> _Activity_: Filter out every line below that lacks "count", and copy the rest.

> _The data_:
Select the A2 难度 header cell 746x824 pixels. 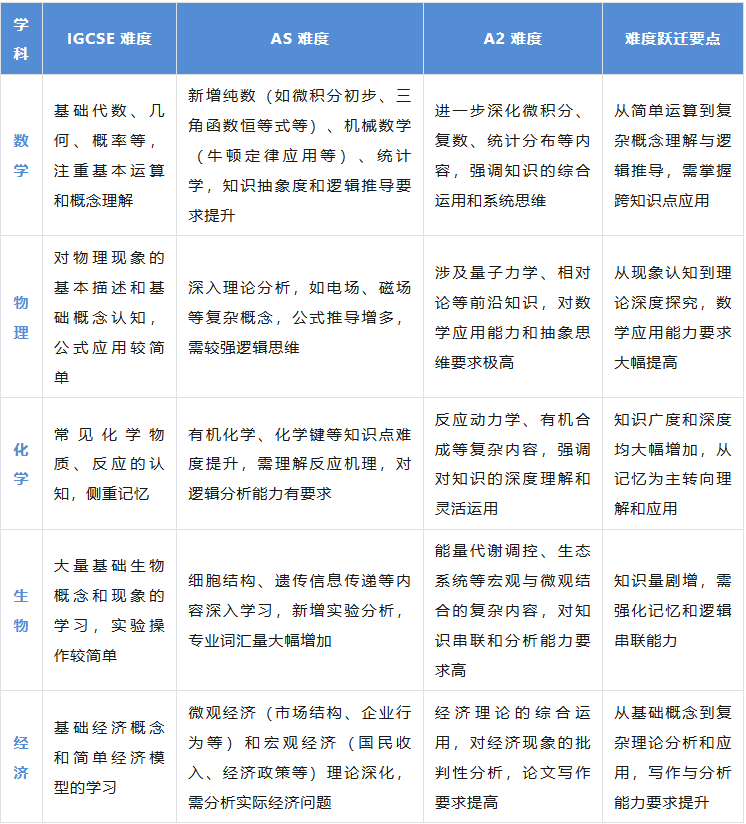(512, 39)
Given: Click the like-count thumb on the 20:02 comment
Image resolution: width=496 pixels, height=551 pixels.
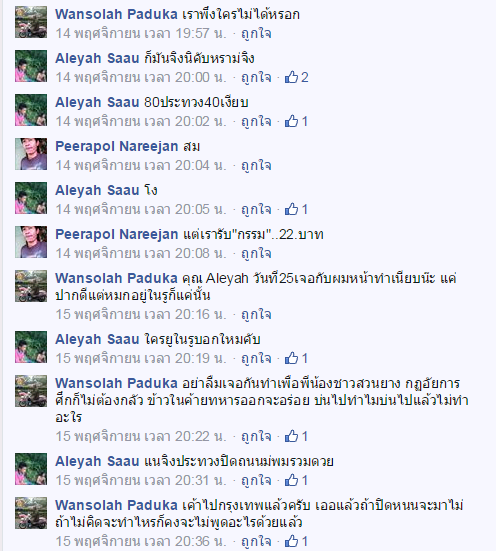Looking at the screenshot, I should (291, 121).
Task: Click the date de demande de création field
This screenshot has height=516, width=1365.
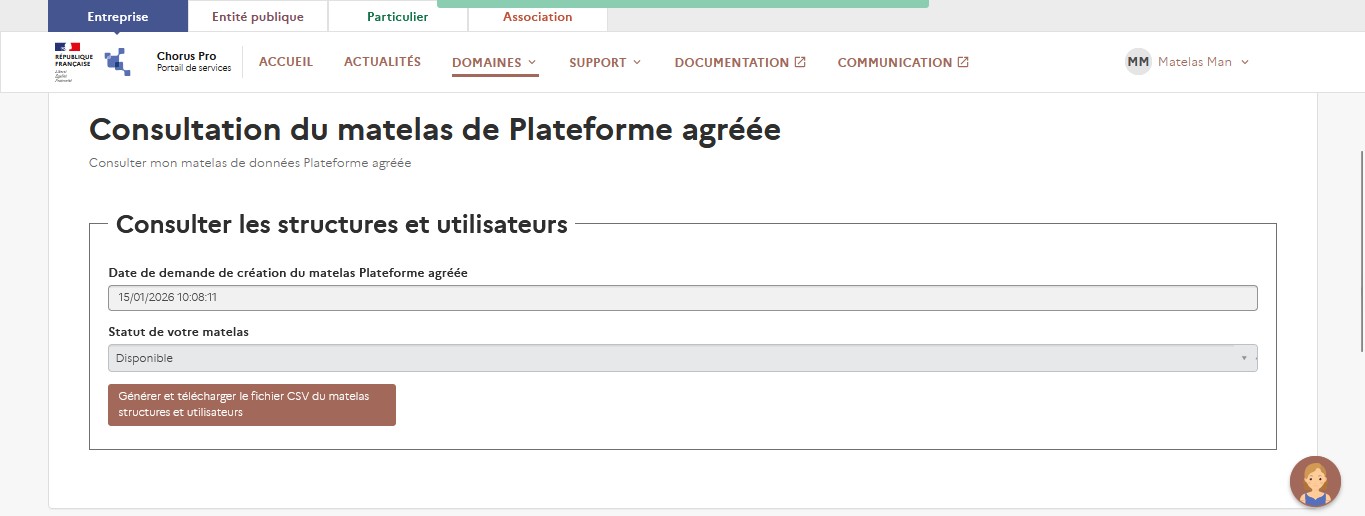Action: click(x=682, y=297)
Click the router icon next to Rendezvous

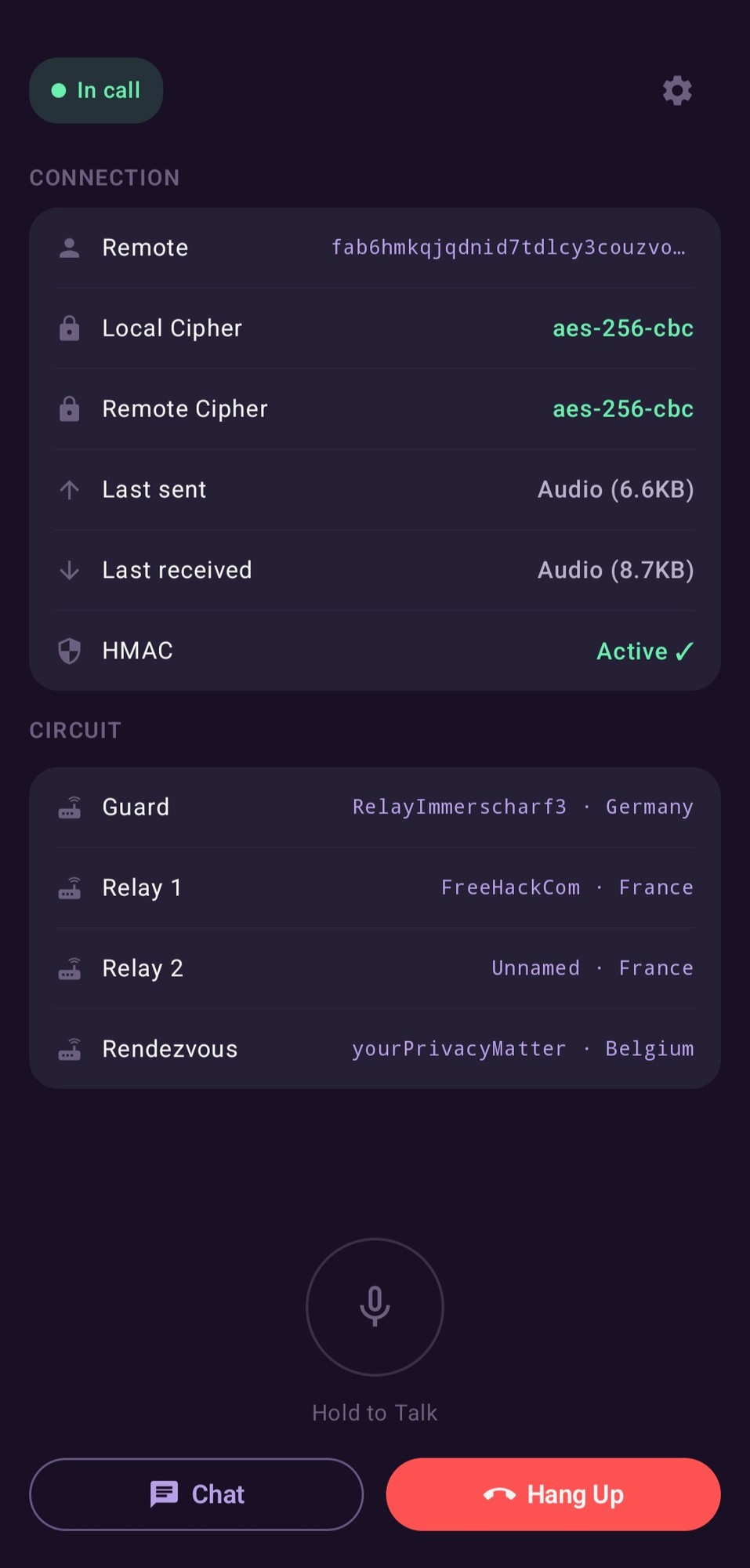tap(70, 1049)
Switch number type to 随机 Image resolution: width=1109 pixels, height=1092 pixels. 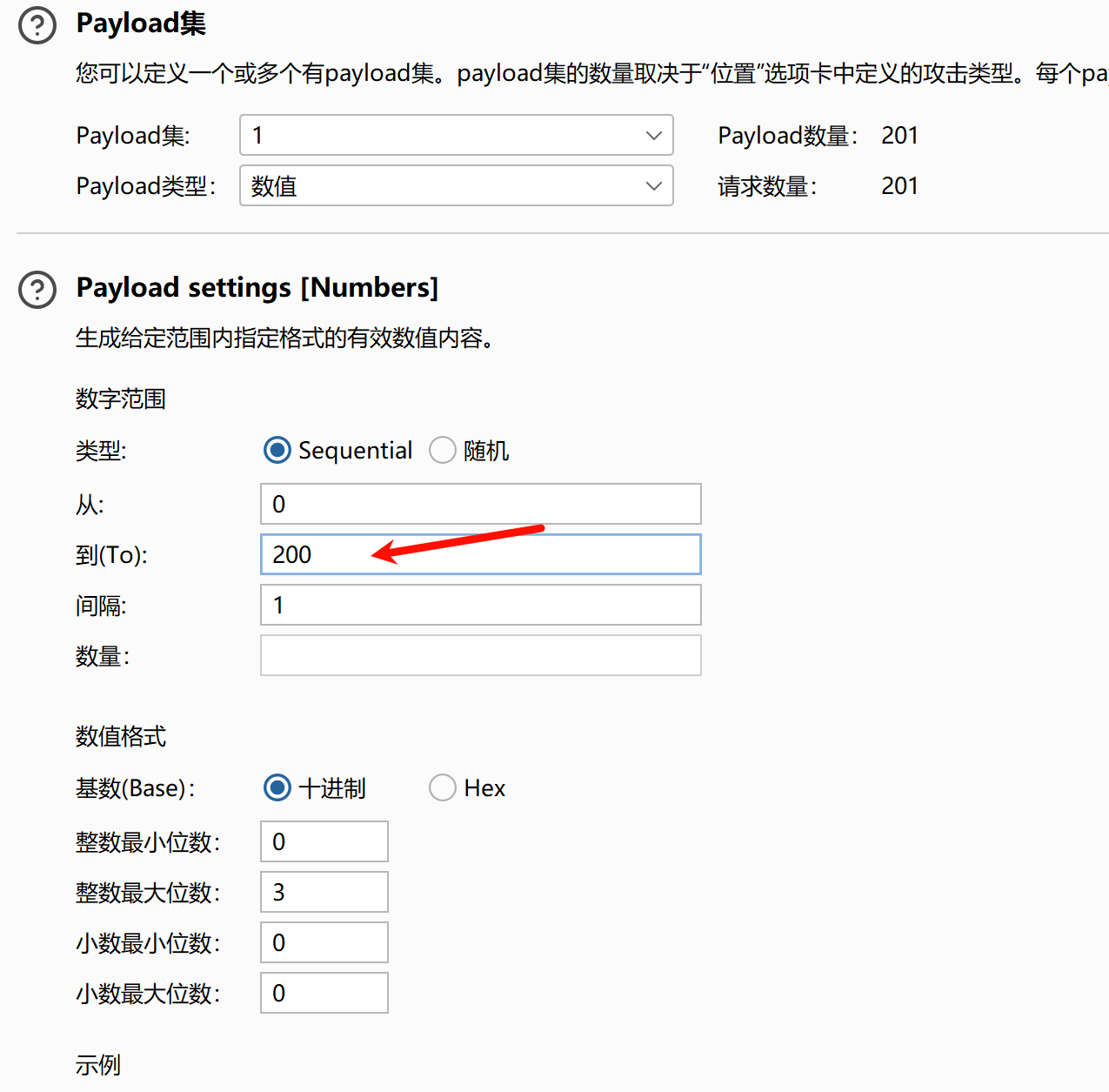click(x=443, y=450)
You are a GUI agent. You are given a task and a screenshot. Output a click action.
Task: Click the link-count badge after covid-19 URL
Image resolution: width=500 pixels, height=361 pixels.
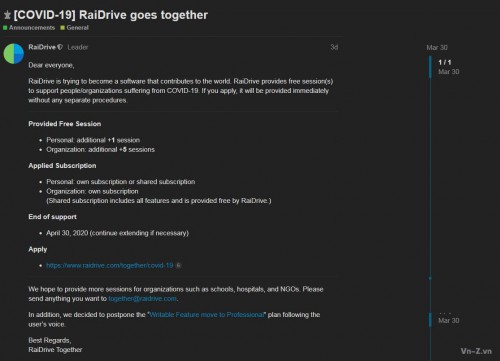click(x=178, y=265)
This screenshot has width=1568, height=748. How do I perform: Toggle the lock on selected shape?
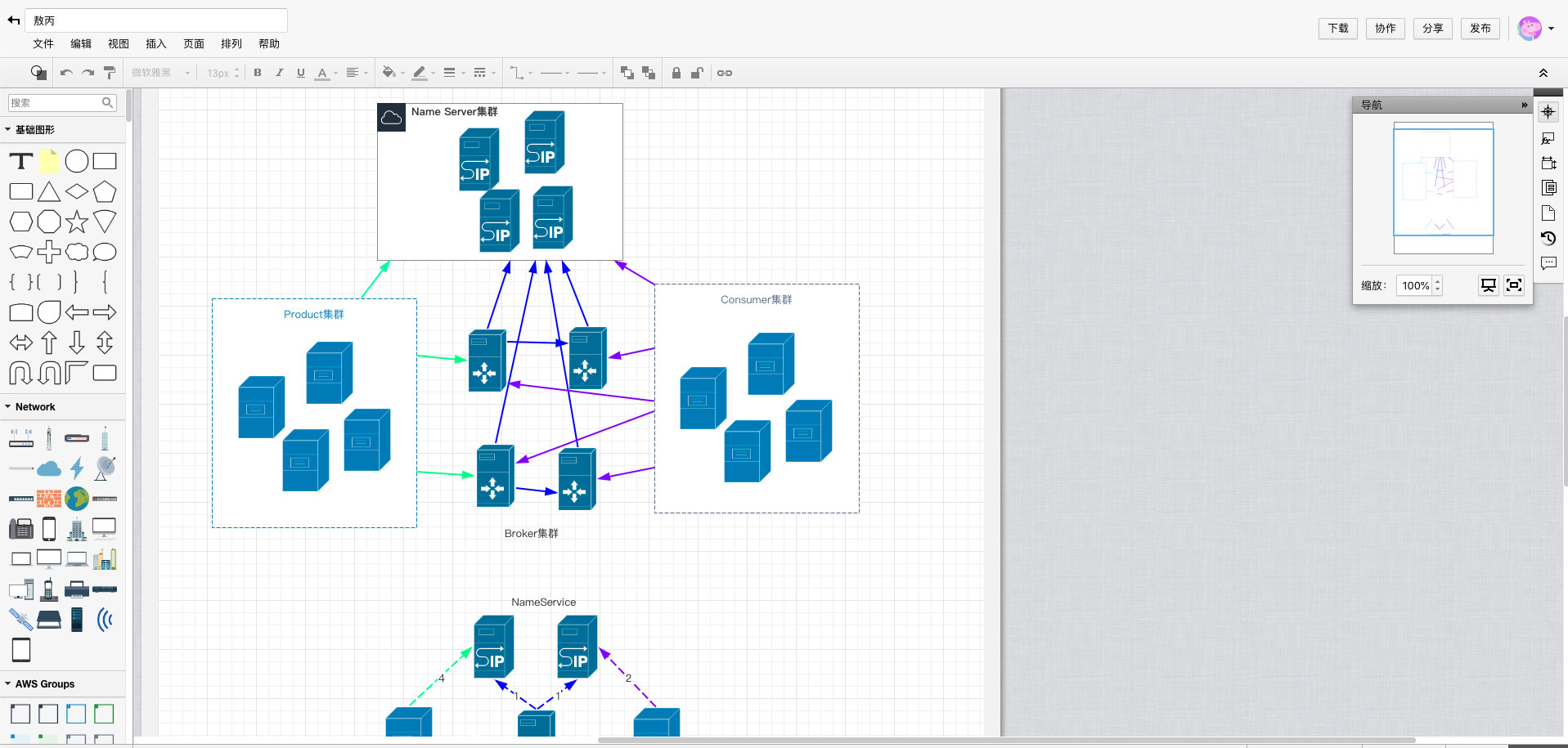[x=676, y=73]
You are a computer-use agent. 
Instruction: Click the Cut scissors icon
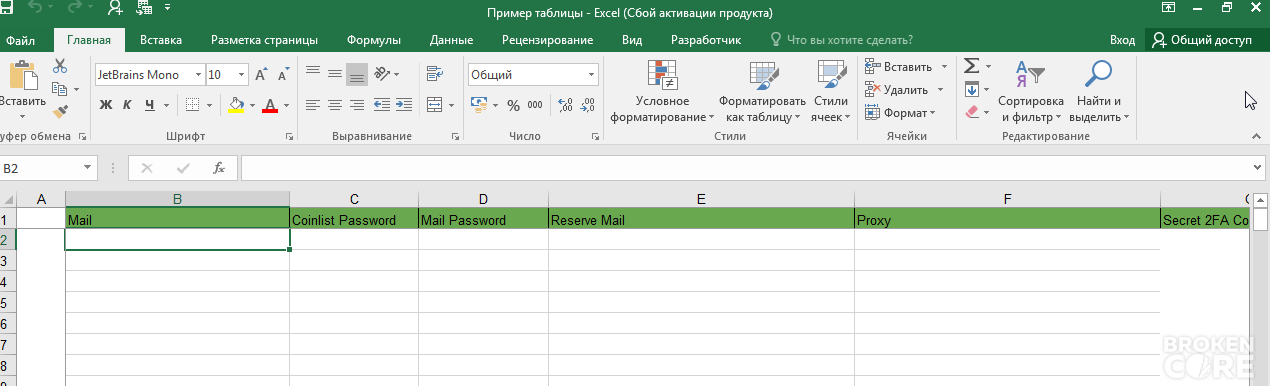pyautogui.click(x=60, y=67)
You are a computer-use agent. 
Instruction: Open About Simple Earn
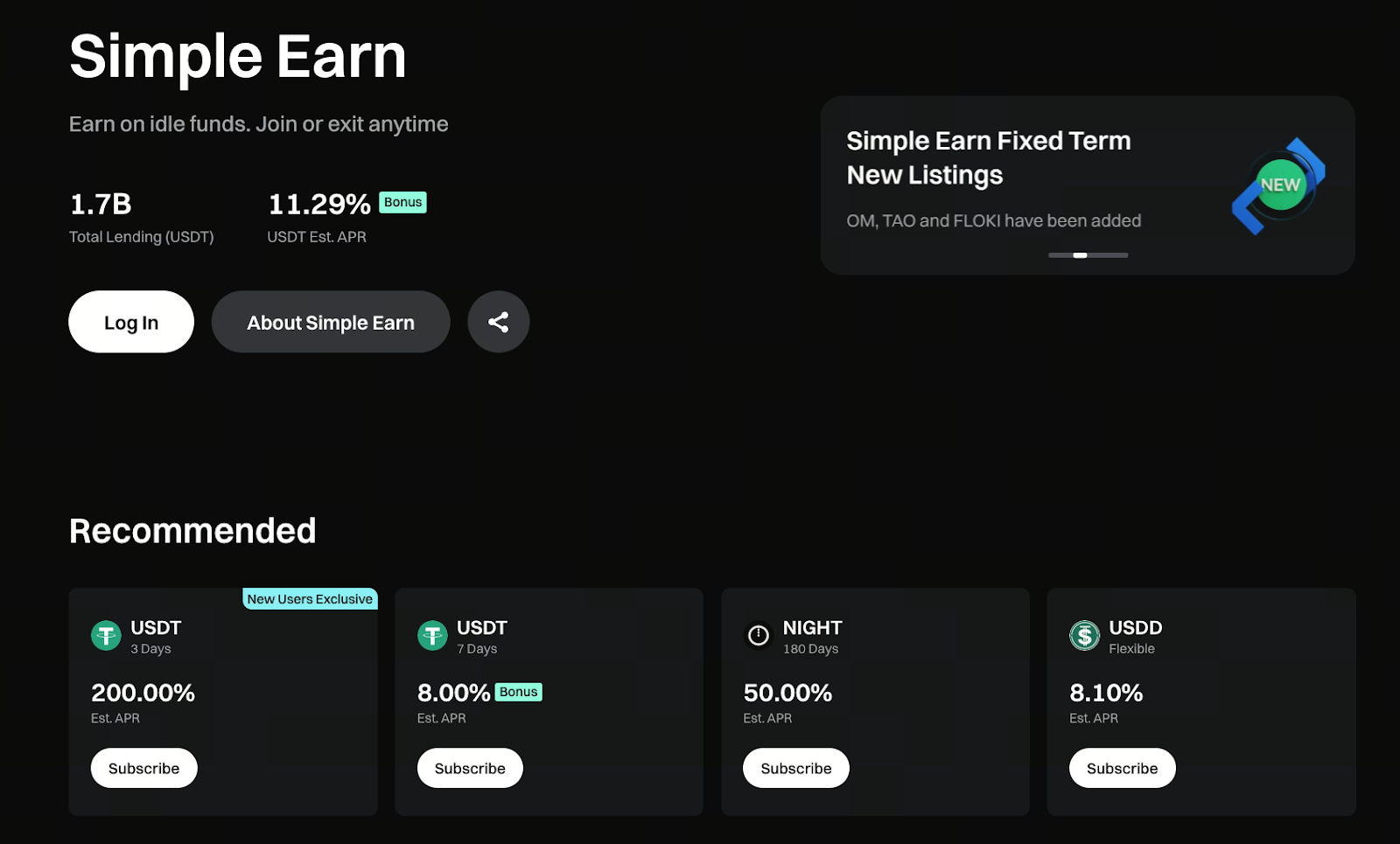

> _Solution to this problem_:
Given: Click the like-count thumb on the 20:02 comment
Task: Click the link-count badge after covid-19 URL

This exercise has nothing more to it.